+++ RECORDS FOR THIS EXERCISE
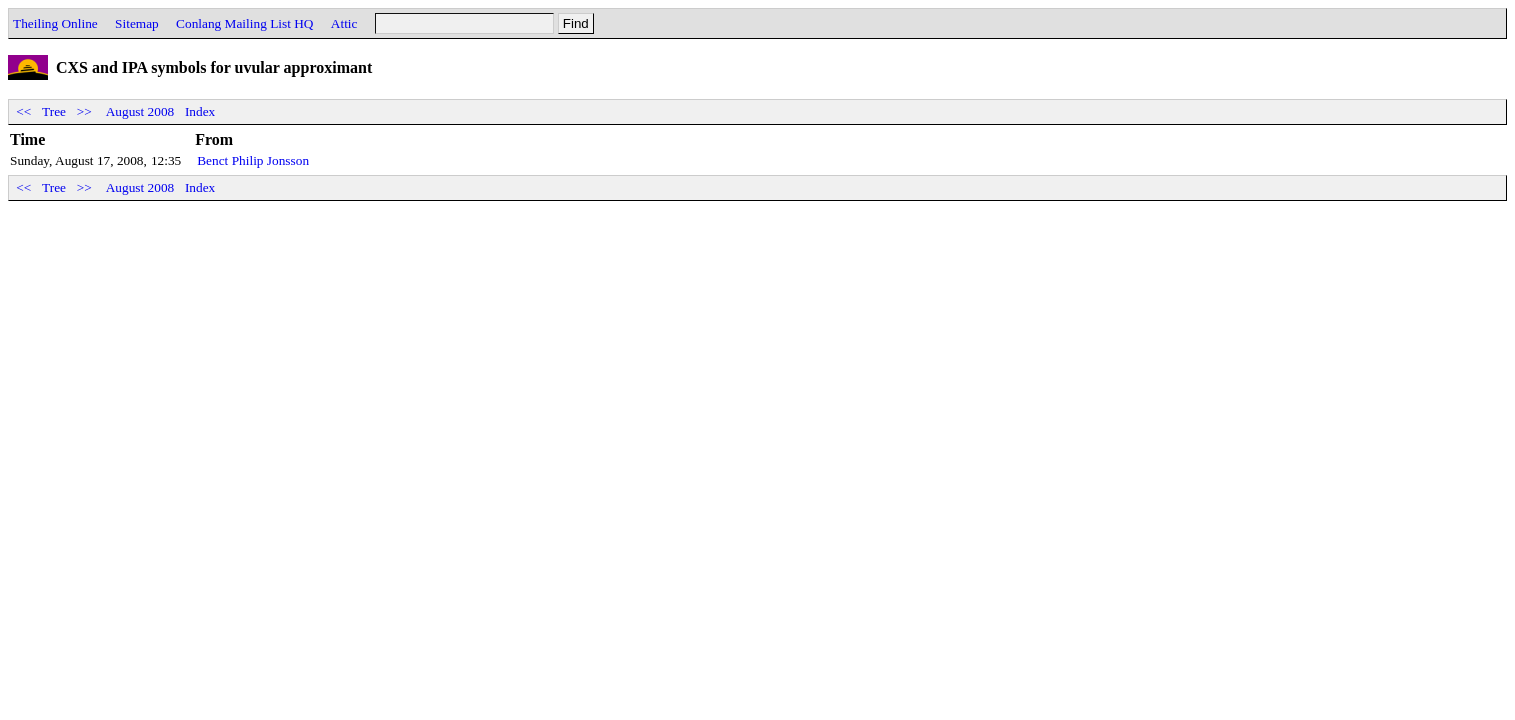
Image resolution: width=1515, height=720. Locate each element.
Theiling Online (55, 23)
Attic (344, 23)
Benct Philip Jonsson (253, 160)
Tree (54, 111)
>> (84, 111)
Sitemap (137, 23)
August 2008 (140, 111)
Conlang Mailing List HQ (244, 23)
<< (24, 111)
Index (200, 111)
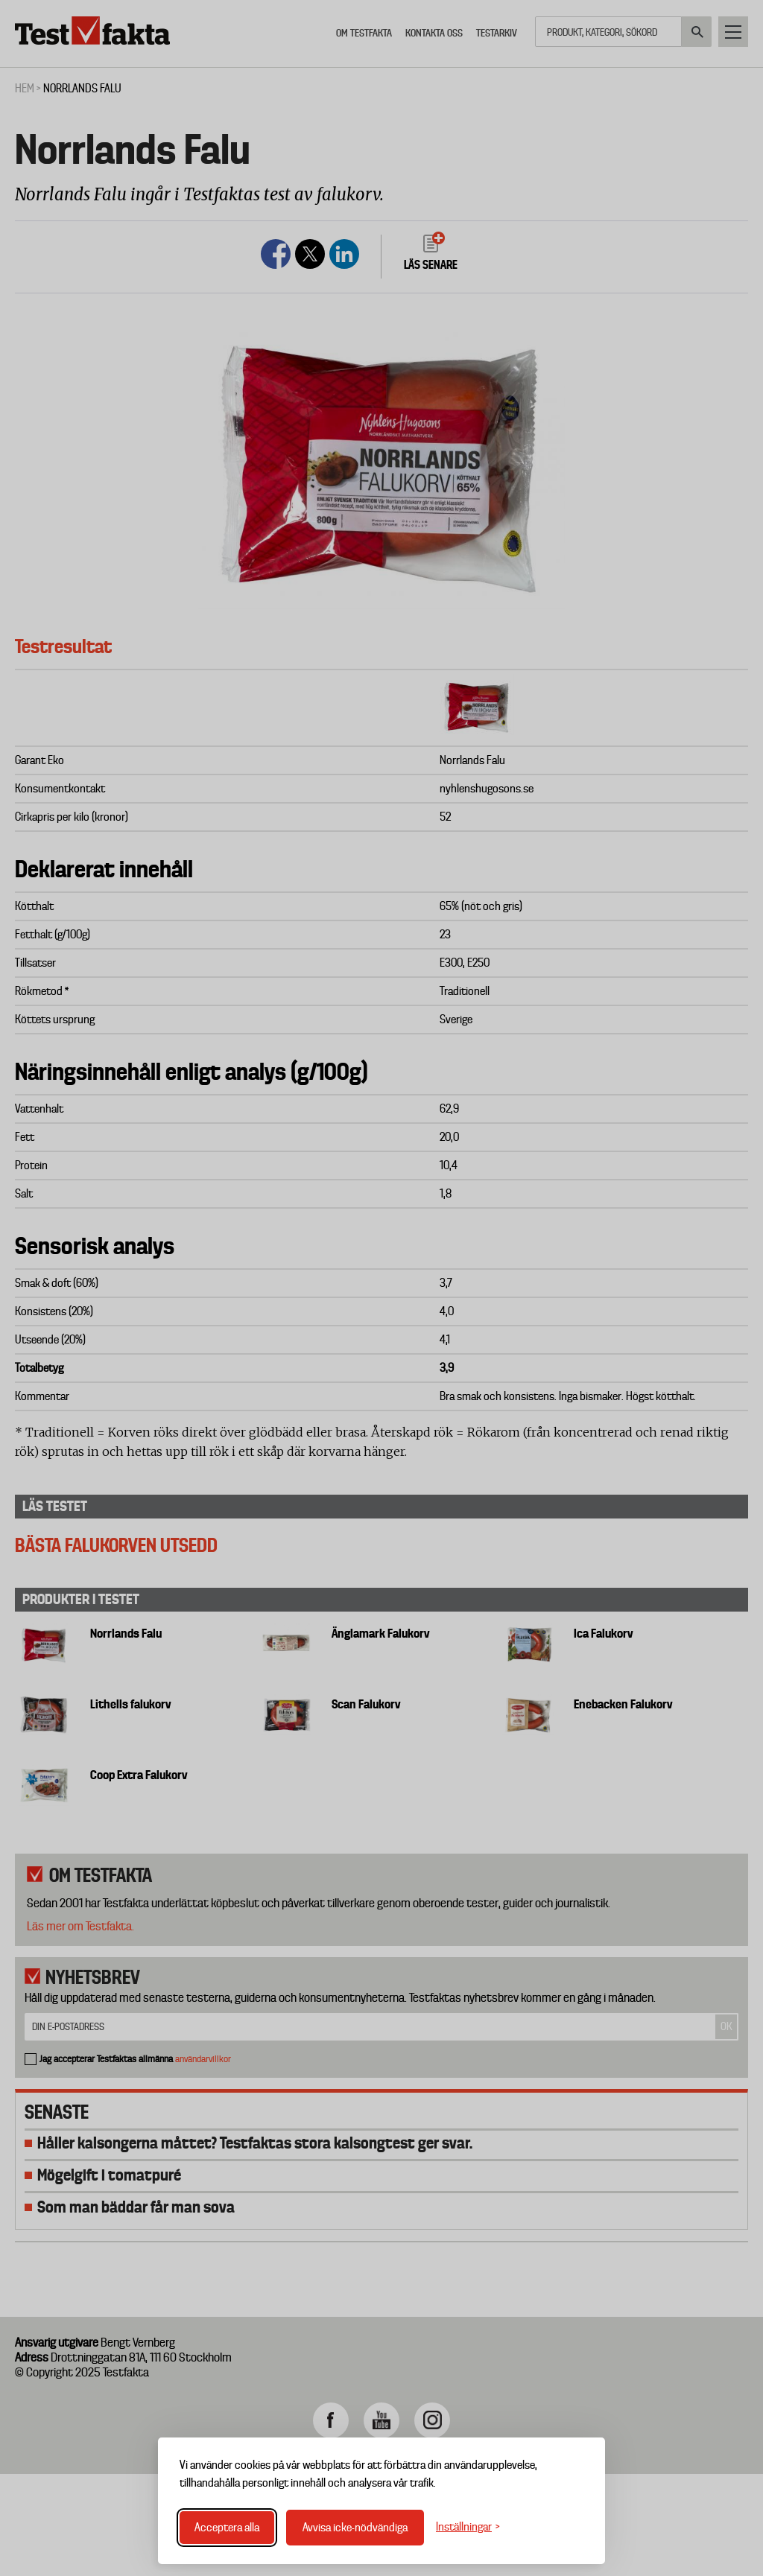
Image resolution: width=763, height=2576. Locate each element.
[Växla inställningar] (468, 2527)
++++++
→ WHAT YOU WILL DO
Recast all of the data above as a numbered list, skipping blank lines and leaving the pictures out.

→ RESPONSE
1. Image resolution: width=1515, height=720. Locate each element.
2. Theiling Online (55, 23)
3. Attic (344, 23)
4. Benct Philip Jonsson (253, 160)
5. Tree (54, 111)
6. >> (84, 111)
7. Sitemap (137, 23)
8. August 2008 (140, 111)
9. Conlang Mailing List HQ (244, 23)
10. << (24, 111)
11. Index (200, 111)
12. Image resolution: width=763, height=2576. Locate each element.
13. [Växla inställningar] (468, 2527)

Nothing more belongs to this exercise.